# Text excerpt
══════════════════════════════

Digital image processing
Digital image processing is the study of algorithms applied to digital images. Typical problems covered by this field include
- geometric transformations such as enlargement, reduction, and rotation;
- Color corrections such as brightness and contrast adjustments, quantization, or conversion to a different color space;
- Combination of two or more images, e.g. into an average, blend, difference, or image composite.
- Interpolation, demosaicing, and recovery of a full image from a mosaic image (e.g. a Bayer pattern, etc.);
- Noise reduction and other types of filtering, and signal averaging;
- Edge detection and other local operators;
- Segmentation of the image into regions;
- image editing and digital retouching;
- Extending dynamic range by combining differently exposed images (generalized signal averaging of Wyckoff sets).
and many more.
Besides static two-dimensional images, the field also covers the processing of three-dimensional signals such as digital video and the output of tomographic equipment. Some techniques, such as morphological image processing, are specific to binary or grayscale images.
The name 'image processing' is most appropriate when both inputs and outputs are images. The extraction of arbitrary information from images is the domain of image analysis, which includes pattern recognition when the patterns to be identified are in images. In computer vision one seeks to extract more abstract information, such as the 3D description of a scene from video footage of it. The tools and concepts of image processing are also relevant to image synthesis from more abstract models, which is a major branch of computer graphics.
Some applications are:
- Digital photography and printing
- Satellite image processing
- Medical image processing
- Face detection, feature detection, face identification
- Microscope image processing
Some related concepts are:
- Classification
- Feature extraction
- Pattern recognition
- Projection
- Multi-scale signal analysis
- Principal components analysis
- Independent components analysis
- Self organizing map
- Hidden Markov model
- Neural networks

══════════════════════════════

# Given records
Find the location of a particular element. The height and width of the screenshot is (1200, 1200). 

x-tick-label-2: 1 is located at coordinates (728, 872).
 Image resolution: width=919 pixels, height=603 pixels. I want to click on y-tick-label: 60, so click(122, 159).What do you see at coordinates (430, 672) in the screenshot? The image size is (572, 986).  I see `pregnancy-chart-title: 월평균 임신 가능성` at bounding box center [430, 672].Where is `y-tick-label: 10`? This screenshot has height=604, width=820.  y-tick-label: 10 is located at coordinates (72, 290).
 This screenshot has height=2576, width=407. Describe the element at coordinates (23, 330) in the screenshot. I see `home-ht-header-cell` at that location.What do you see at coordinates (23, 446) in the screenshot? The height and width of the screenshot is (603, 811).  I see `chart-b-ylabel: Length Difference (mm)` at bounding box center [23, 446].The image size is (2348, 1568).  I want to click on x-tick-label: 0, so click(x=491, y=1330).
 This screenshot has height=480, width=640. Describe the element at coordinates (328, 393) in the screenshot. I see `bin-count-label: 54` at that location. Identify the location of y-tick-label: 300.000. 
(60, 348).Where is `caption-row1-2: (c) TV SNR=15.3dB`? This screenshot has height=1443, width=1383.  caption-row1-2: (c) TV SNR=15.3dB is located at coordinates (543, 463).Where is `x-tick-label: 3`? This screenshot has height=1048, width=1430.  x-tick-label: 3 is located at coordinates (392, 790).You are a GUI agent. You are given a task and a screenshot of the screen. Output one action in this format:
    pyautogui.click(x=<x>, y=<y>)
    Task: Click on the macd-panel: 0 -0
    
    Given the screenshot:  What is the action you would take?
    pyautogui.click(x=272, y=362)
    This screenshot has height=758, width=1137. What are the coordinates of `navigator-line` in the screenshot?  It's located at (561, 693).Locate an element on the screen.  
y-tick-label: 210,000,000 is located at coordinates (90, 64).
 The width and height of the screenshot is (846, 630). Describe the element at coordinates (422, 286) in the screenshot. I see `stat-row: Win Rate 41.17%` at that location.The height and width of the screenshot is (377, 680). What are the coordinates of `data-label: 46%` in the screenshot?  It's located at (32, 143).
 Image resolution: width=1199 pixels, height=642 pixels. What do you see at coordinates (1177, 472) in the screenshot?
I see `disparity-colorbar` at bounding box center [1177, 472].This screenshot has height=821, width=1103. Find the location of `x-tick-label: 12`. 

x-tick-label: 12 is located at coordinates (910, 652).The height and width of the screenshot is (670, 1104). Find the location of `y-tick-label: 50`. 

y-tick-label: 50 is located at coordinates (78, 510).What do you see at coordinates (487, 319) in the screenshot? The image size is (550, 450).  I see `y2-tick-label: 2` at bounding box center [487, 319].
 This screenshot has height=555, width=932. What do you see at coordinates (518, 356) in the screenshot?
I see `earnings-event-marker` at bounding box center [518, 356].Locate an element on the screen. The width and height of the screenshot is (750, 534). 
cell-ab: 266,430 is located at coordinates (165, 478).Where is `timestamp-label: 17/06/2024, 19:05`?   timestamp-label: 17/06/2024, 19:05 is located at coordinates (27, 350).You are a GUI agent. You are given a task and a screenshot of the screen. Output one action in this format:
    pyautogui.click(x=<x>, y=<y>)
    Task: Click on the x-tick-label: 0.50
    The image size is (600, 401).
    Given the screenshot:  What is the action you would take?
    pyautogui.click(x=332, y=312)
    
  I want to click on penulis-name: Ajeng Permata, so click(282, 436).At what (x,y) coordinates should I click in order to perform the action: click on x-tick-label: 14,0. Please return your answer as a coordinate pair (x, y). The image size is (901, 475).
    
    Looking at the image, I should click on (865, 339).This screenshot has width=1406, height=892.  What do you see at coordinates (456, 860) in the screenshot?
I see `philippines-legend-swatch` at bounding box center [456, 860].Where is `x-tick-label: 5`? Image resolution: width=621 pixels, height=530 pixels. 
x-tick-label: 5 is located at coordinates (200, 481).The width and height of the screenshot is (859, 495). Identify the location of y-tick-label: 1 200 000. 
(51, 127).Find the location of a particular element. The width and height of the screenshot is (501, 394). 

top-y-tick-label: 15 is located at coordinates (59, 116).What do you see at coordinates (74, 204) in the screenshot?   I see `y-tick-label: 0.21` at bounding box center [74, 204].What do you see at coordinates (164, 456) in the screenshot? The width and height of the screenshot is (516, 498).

══════════════════════════════

Using the digital image processing text above, decide whether each statement agrees with it: (a) morphological image processing is specific to color images; (b) computer vision seeks the 3D description of a scene from video footage of it; (c) satellite image processing is named as an application. Answer yes or no for each and quote the words of the text that decide it.

# Answer box
(a) No: "Some techniques, such as morphological image processing, are specific to binary or grayscale images."
(b) Yes: "In computer vision one seeks to extract more abstract information, such as the 3D description of a scene from video footage of it."
(c) Yes: "Satellite image processing"